EXTRACTED INFORMATION:
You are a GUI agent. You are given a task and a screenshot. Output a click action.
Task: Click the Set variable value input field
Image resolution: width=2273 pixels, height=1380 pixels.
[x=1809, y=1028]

--

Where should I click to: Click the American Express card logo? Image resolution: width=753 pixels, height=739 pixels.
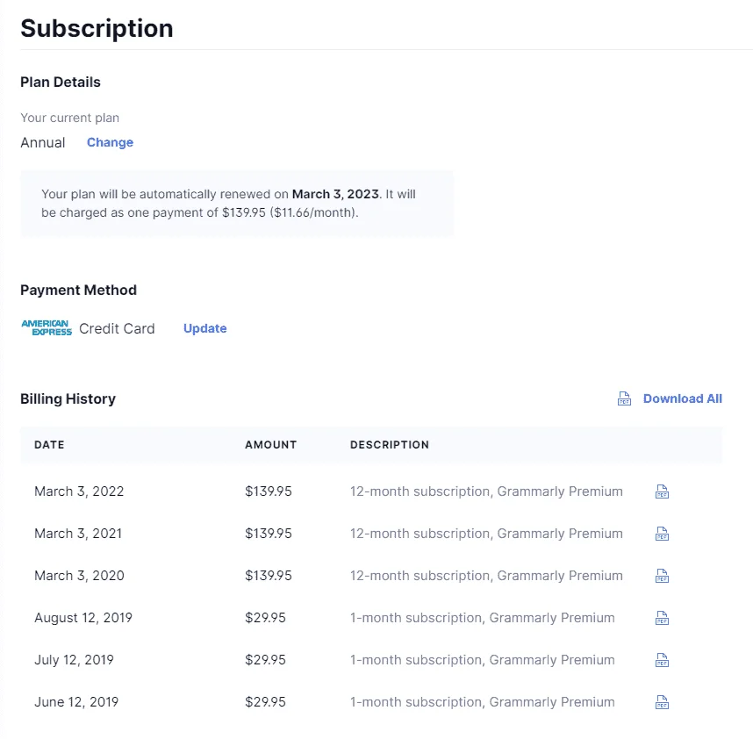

YOUR TASK: Convert the data, everything from the line containing "You are a GUI" down to the line containing "[x=1809, y=1028]", into a two-column CSV with the headers instruction and location. Put one row per item, with each field quoted and any line breaks replaced by spaces.

RESPONSE TO THE EXERCISE:
instruction,location
"You are a GUI agent. You are given a task and a screenshot. Output a click action. Task: Click the Set variable value input field Image resolution: width=2273 pixels, height=1380 pixels.","[x=1809, y=1028]"